___ Material for this exercise

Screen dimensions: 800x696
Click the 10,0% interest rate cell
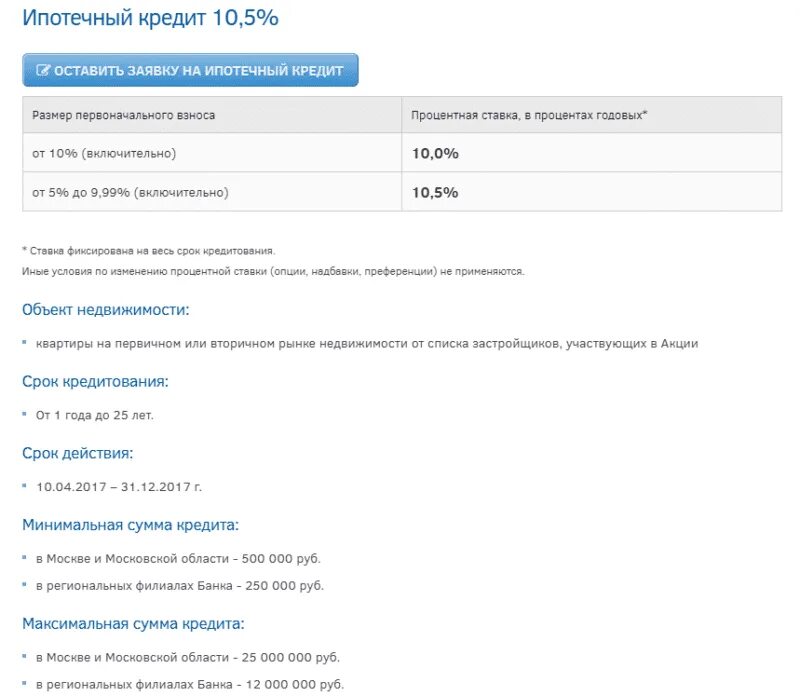pos(435,153)
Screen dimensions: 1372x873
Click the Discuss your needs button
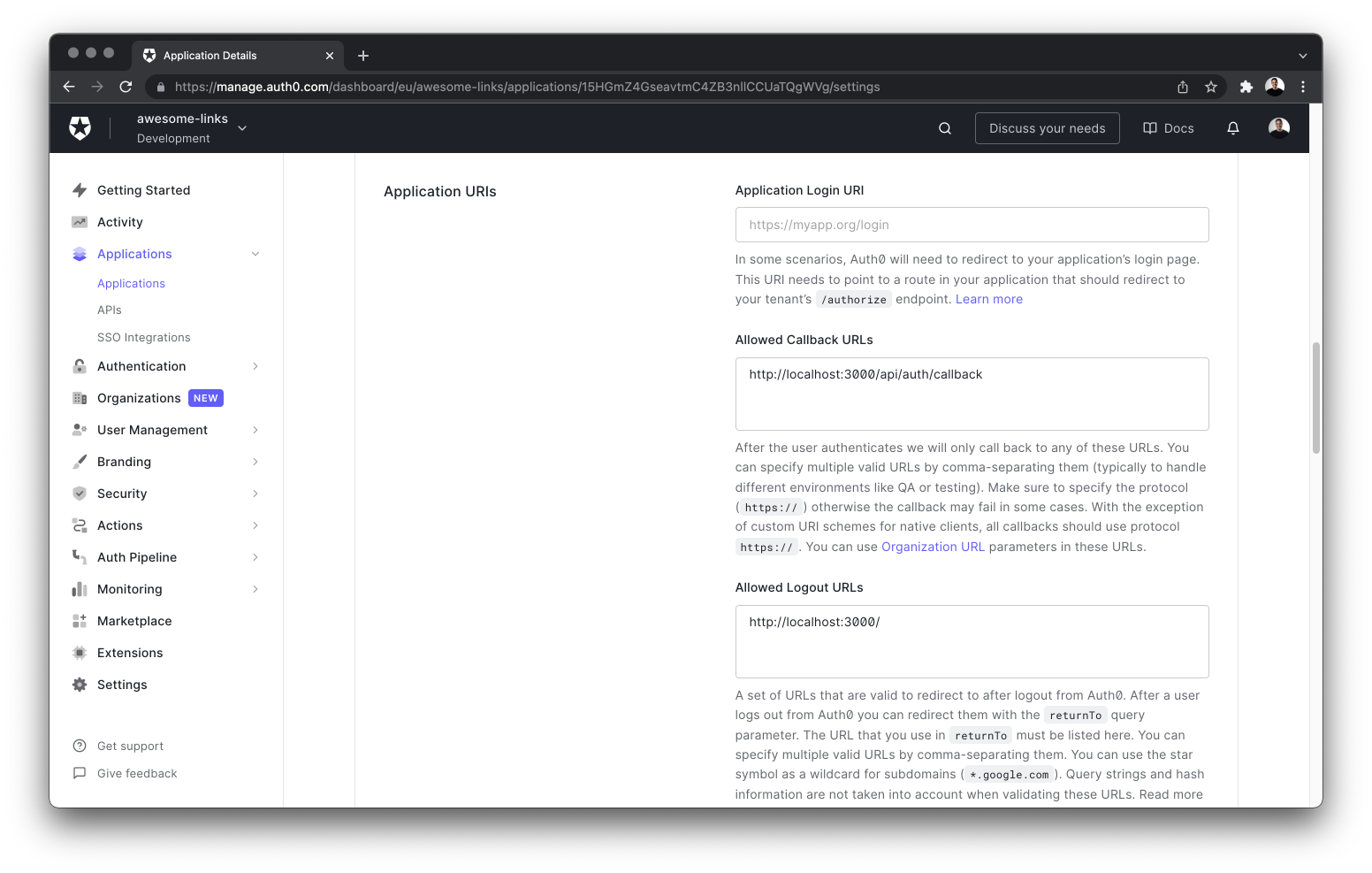1047,127
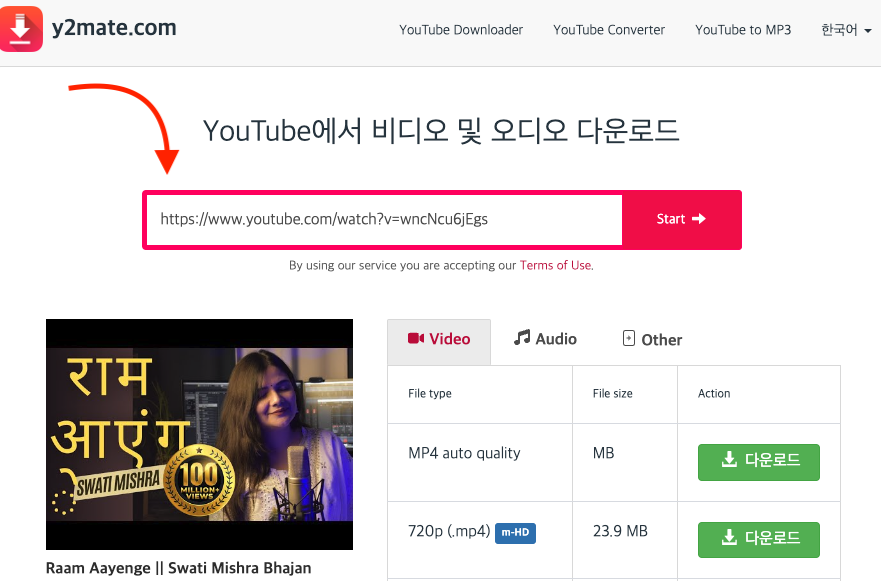This screenshot has width=881, height=581.
Task: Click the download icon on the 720p 다운로드 button
Action: (x=728, y=539)

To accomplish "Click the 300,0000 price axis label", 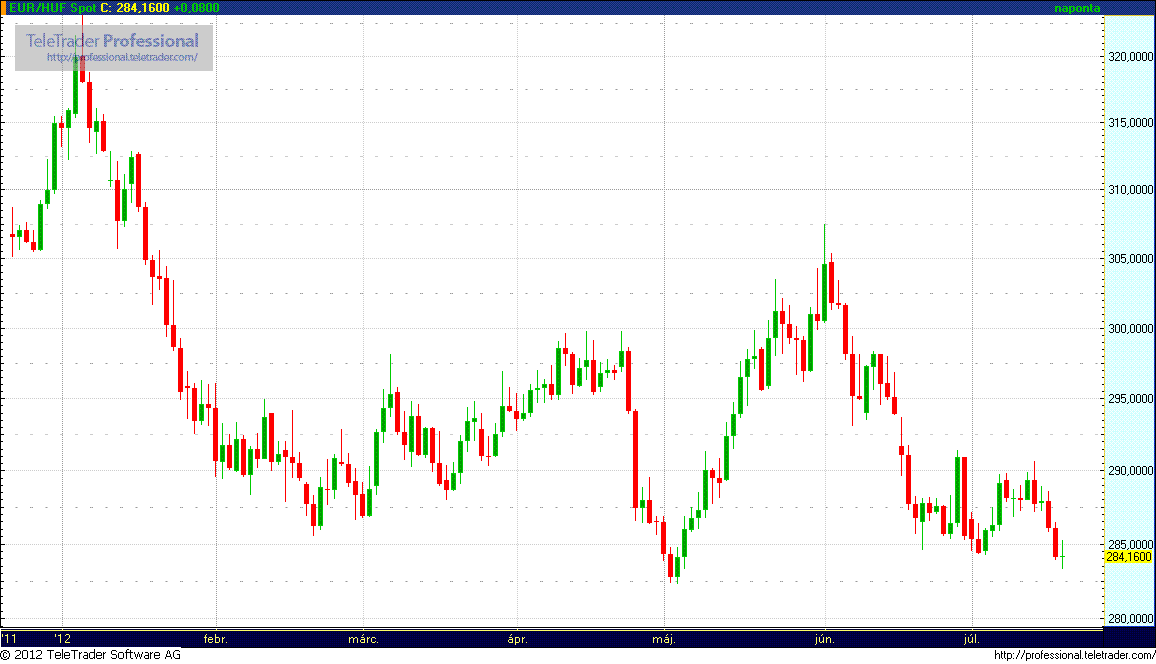I will pos(1128,329).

______

Problem to solve
Express everything in the records from the first line down to the line containing "Action: (x=728, y=539)" as a JSON list of strings, with one string per line and no blank lines. Leave the pictures out of the answer.

Completed exercise
[
  "Screen dimensions: 800x696",
  "Click the 10,0% interest rate cell",
  "pos(435,153)",
  "Screen dimensions: 1372x873",
  "Click the Discuss your needs button",
  "1047,127",
  "This screenshot has width=881, height=581.",
  "Task: Click the download icon on the 720p 다운로드 button",
  "Action: (x=728, y=539)"
]